O segundo registro é um recorte do discurso proferido por Harry S. Truman, presidente dos Estados Unidos, dirigido à nação poucos dias após as explosões das bombas atômica e de plutônio (9/8/1945), lançadas, respectivamente, sobre Hiroshima e Nagasaki. Os termos da ordem usada pelo presidente, transmitida ao alto comando, não foram divulgados na íntegra. Sabe-se que houve uma ordem dada pelo presidente, pois cabia a este, como autoridade suprema da nação, a tarefa de autorizar o uso dessas armas de grande poder destrutivo. Portanto, como se tratava de artefatos ainda não utilizados em uma guerra, cabia ao presidente a decisão de endereçar ao alto comando a ordem de voo para o lançamento das bombas. O alto comando, incontinenti, retransmite a ordem para a força-tarefa na pessoa do líder da missão(4). As informações repassadas à sociedade e o discurso de Truman tinham como objetivo principal justificar o emprego dessas armas de grande poder destrutivo em um país que estava próximo da rendição, considerando que as demais nações do eixo já haviam assinado a capitulação. A nação americana e o mundo precisavam de uma justificativa para esses ataques devastadores e, então, assessores convenceram o presidente que a melhor justificativa seria a de agradecer a Deus que havia guiado os passos dos americanos nessa direção. Dito de outra maneira, tomar Deus como parceiro, o que foi prontamente aceito por Truman.

O terceiro registro selecionado sobre o tema obediência-autoridade, curiosamente ocorreu 16 anos após o término da segunda guerra mundial e trata-se de uma investigação de laboratório conduzida por um pesquisador judeu, Stanley Milgran. Resumidamente, Milgran, perplexo com o que observou durante a guerra, pretendia investigar se cidadãos comuns, cumpridores de seus deveres na sociedade, obedeceriam a ordens de produzir dor em outros por meio de choques elétricos em voltagem crescente. A pesquisa foi conduzida na Universidade de Yale, mas também em ambientes não universitários. Os interessados em maiores detalhes poderão ter acesso à descrição do experimento em um estilo menos acadêmico no YouTube. Convém antecipar ao leitor que os participantes da pesquisa de Milgran julgavam aplicar choques em pessoas que participavam de um “experimento sobre aprendizagem”. Entretanto, os que “sofriam” choques eram membros da equipe de pesquisa e simulavam reações de desconforto, contudo nada sofriam. Os que “aplicavam os choques”, seguindo instruções poderiam se recusar a fazê-lo, porém, em sua maioria, continuaram “obedecendo”, como na passagem bíblica Abraão aceitara sacrificar o filho e os oficiais americanos a arrasarem as duas cidades japonesas quando o presidente Truman autorizou o uso das bombas. O relato completo da pesquisa de Milgran mostra que os participantes assinaram o TCLA (Termo de Consentimento Livre e Esclarecido), que assegurava o direito a cada participante de abandonar a pesquisa a qualquer momento que desejasse, sem nenhuma consequência para si (3).
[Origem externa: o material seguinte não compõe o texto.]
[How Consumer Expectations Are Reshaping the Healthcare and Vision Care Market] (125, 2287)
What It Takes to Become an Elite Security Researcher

O primeiro registro foi retirado de um livro religioso e os outros dois de fontes laicas e permitem algumas digressões sobre obediência e autoridade. Poder-se-ia questionar a inclusão do primeiro registro, dada a sua fonte. De fato, uma vez que não se pode garantir como real o ocorrido com Abraão, o que justificaria sua inclusão aqui? Entretanto, ainda que isso possa nos surpreender produzir sofrimento a “mando de Deus” ainda tem sua atualidade e ao longo do tempo vem sendo usado como estratégia militar para obter adesões a missões suicidas pelos fiéis.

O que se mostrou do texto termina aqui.